[Stored data entries]
◇ ◇ ◇ ◇ ◇
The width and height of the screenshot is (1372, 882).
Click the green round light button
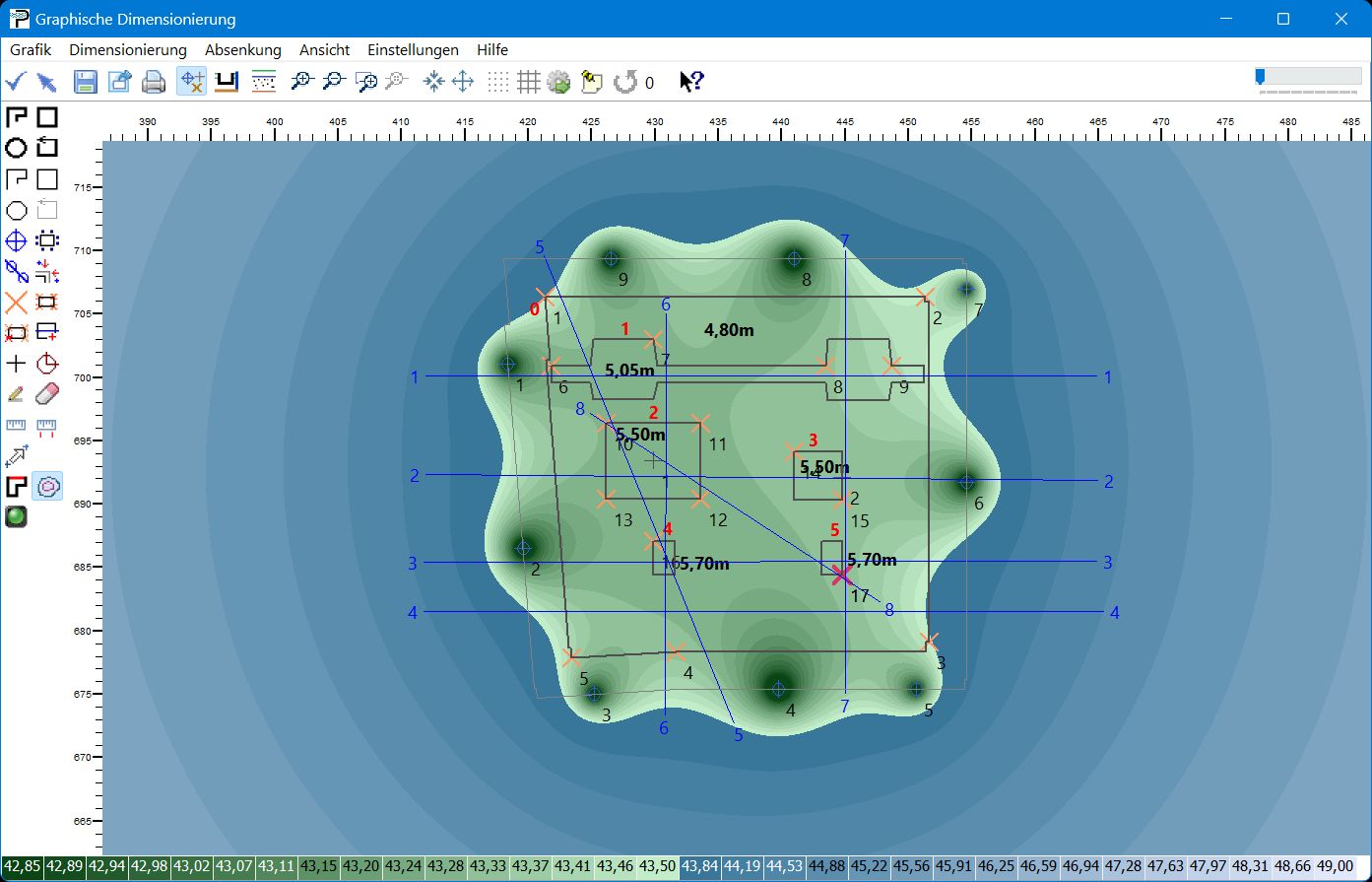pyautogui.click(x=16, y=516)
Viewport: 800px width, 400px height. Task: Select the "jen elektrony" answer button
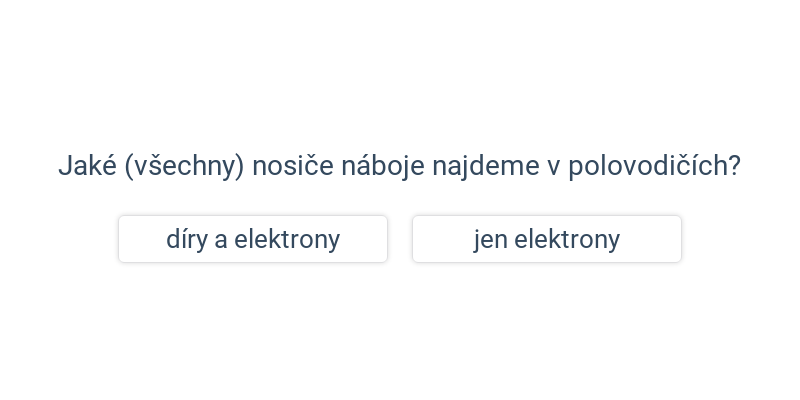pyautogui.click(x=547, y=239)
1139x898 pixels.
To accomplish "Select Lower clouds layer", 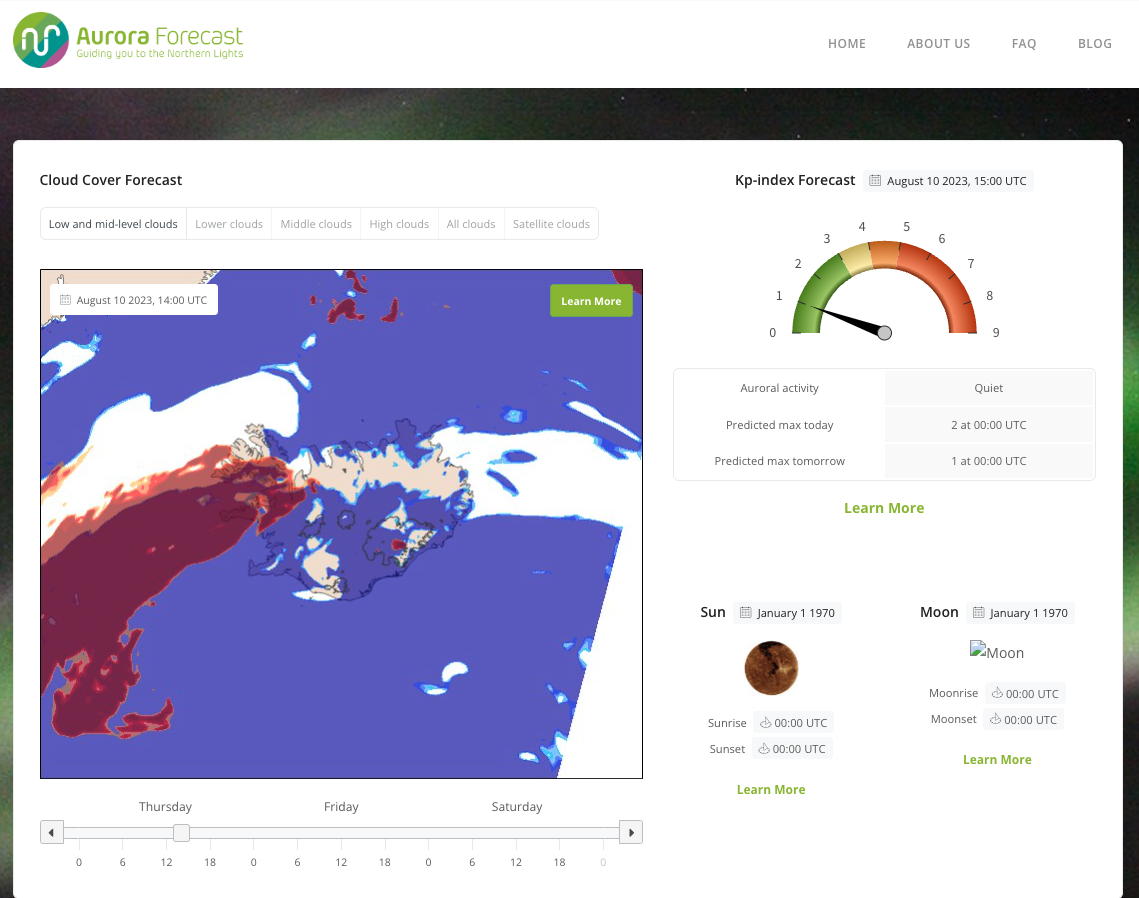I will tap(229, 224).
◇ ◇ ◇ ◇ ◇
= Description of the task =
In the entries above, every line from the line with "Click the green round light button" to the line with "1139x898 pixels." is to be printed exactly, with both ends included and pictures excluded.

= Your solution =
Click the green round light button
pyautogui.click(x=16, y=516)
Viewport: 800px width, 400px height. Task: Select the "jen elektrony" answer button
pyautogui.click(x=547, y=239)
1139x898 pixels.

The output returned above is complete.